Understanding Corporation Taxation
Corporations are established by filing an Article or Certificate of Incorporation with the appropriate State agency. Typically the Articles of Incorporation include:
Name of the corporation
Registered office and agent
Name of Incorporator
Initial Board of Directors
Par or No-Par Value of Stock
Authorized Shares of Stock
Classes of Shares of Stock
For Tax purposes, corporations may be taxed as a regular “C” corporation, or an “S” corporation. A “C” corporation is a separate taxable entity. “S” corporations are “pass-through” entities where most of the income and expenses “pass-through” to the shareholders for tax purposes.
This is a regular business corporation, taxed as a separate business entity at the Federal and State levels. The corporation will file an 1120 U.S. Corporate Business Tax Return, and pay tax on its net income. Net Operating Losses may be carried forward and shareholders do not pay tax on “phantom income.” When the corporation distributes dividends to the shareholders, the shareholders are subject to income tax on their individual 1040 U.S. Income Tax Return.On the sale of business assets, the corporation is taxed on its income, and the shareholders are also taxed on the dividends distributed.
This is a pass-through type entity.
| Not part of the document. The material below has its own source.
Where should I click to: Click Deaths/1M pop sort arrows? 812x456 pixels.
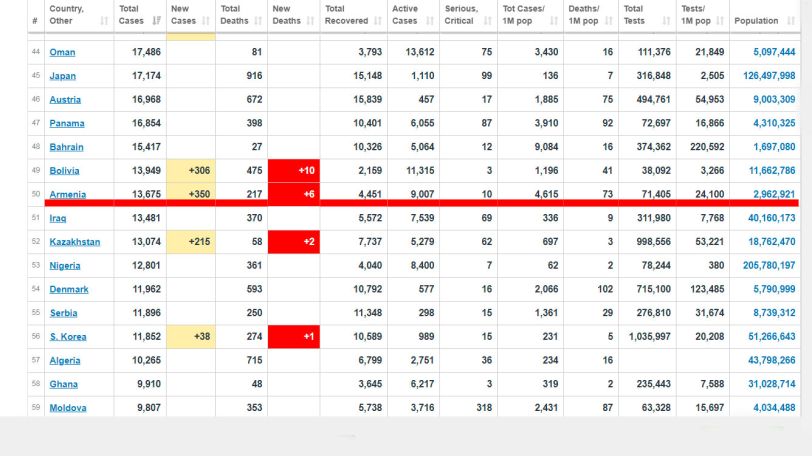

That means most of the income and deductions earned by the corporation is treated as if it were earned by the shareholders.The sale of business assets results in one level of taxation since generally the “S” corporation pays no tax. (There is an exception for “S” corporations that were converted from “C” Corporations.)
Sole Proprietorships Compared S Corporations
All of the business income of a sole proprietor reported on a Schedule C is subject to self employment tax. If an “S” Corporation pays a shareholder no wages, the amount retained is not subject to FICA taxes. Further, an “S” Corporation’s contribution to a qualified retirement plan for the shareholder/employee is generally not subject to FICA taxes. A sole proprietor’s contributions to a KEOGH or SEP Plan are subject to self employment tax. As long as the shareholder- employees of “S” Corporations set their salaries at a low, but reasonable, level, the balance could be considered a dividend payment, not subject to self-employment taxes.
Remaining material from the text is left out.